■ **Brief**
Reproduce the data below, replacing "GET STARTED" with "SIGN UP" and leaving everything else unchanged.

■ **Information shown**

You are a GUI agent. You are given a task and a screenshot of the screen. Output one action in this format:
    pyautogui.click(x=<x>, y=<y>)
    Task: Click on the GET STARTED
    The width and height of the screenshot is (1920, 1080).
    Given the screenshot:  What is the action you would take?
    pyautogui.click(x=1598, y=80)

■ **Answer to the task**
You are a GUI agent. You are given a task and a screenshot of the screen. Output one action in this format:
    pyautogui.click(x=<x>, y=<y>)
    Task: Click on the SIGN UP
    The width and height of the screenshot is (1920, 1080).
    Given the screenshot:  What is the action you would take?
    pyautogui.click(x=1598, y=80)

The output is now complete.